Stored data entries
+ + + +

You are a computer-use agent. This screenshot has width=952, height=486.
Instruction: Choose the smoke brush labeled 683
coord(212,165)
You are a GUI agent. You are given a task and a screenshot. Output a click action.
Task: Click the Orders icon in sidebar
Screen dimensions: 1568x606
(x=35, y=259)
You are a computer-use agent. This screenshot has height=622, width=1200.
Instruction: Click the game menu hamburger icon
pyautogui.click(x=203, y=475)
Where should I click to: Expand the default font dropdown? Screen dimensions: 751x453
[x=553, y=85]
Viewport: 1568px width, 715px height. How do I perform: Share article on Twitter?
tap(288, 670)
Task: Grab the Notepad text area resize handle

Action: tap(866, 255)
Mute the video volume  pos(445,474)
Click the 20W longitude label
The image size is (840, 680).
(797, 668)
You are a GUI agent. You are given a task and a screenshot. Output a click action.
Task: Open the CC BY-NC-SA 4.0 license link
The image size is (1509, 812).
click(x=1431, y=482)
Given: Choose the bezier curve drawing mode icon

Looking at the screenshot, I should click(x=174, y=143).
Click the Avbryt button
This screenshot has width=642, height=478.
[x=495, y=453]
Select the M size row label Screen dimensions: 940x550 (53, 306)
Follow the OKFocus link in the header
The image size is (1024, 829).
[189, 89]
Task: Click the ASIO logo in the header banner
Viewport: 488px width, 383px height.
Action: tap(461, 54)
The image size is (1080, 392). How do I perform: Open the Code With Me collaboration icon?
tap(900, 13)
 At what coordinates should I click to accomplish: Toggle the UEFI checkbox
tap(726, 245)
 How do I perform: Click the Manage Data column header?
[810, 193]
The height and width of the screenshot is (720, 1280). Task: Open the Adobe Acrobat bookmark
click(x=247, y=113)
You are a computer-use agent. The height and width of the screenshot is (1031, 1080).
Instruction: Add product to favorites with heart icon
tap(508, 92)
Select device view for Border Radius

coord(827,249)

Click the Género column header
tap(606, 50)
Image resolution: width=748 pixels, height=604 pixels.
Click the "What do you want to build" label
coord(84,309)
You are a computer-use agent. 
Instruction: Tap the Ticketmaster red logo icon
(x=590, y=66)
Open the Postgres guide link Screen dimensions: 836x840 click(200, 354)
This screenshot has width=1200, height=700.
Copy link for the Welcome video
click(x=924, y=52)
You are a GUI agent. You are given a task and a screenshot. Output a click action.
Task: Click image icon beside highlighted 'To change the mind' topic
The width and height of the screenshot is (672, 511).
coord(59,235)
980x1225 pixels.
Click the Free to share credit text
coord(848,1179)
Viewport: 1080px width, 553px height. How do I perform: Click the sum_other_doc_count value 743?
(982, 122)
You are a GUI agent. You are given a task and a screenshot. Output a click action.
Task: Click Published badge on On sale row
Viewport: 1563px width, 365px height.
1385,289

+ + + +

- [What you should do] Which lines run from the one containing "Instruction: Tap the" to the end of the entries above? Print them exactly, both ends included, and nothing else.

- [Answer for this exercise]
Instruction: Tap the Ticketmaster red logo icon
(x=590, y=66)
Open the Postgres guide link Screen dimensions: 836x840 click(200, 354)
This screenshot has width=1200, height=700.
Copy link for the Welcome video
click(x=924, y=52)
You are a GUI agent. You are given a task and a screenshot. Output a click action.
Task: Click image icon beside highlighted 'To change the mind' topic
The width and height of the screenshot is (672, 511).
coord(59,235)
980x1225 pixels.
Click the Free to share credit text
coord(848,1179)
Viewport: 1080px width, 553px height. How do I perform: Click the sum_other_doc_count value 743?
(982, 122)
You are a GUI agent. You are given a task and a screenshot. Output a click action.
Task: Click Published badge on On sale row
Viewport: 1563px width, 365px height.
1385,289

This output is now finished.